Collected data entries:
----

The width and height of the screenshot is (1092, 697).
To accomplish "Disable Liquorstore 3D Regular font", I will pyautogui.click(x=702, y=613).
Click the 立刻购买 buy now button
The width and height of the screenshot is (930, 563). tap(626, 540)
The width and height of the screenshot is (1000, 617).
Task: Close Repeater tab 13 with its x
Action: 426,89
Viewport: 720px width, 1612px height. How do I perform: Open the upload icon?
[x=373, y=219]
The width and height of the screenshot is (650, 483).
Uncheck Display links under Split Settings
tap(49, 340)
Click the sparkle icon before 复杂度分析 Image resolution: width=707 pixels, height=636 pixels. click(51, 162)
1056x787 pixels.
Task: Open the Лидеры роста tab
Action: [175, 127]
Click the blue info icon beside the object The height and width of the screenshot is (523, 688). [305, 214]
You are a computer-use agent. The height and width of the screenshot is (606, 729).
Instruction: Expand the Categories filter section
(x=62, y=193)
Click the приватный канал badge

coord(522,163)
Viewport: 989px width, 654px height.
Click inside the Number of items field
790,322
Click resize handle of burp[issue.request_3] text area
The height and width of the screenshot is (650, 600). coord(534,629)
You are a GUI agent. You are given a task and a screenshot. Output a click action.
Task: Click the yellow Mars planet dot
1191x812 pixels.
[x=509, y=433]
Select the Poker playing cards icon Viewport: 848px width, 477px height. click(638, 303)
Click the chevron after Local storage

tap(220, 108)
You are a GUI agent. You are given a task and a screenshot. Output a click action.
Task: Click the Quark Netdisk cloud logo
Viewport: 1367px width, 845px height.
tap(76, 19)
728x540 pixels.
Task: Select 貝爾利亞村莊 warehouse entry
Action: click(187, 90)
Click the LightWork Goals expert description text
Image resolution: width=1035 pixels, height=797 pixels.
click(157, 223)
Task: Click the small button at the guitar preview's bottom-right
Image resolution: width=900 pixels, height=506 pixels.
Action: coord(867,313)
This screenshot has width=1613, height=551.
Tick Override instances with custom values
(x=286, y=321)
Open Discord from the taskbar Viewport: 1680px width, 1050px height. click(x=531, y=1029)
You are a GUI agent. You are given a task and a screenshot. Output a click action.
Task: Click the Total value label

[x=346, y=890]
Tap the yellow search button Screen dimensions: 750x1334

----

Directions for this task »
Retype exactly, please, only the lines of the entries that run from the one containing "Task: Click the Total value label" to the last.

Solution »
Task: Click the Total value label

[x=346, y=890]
Tap the yellow search button Screen dimensions: 750x1334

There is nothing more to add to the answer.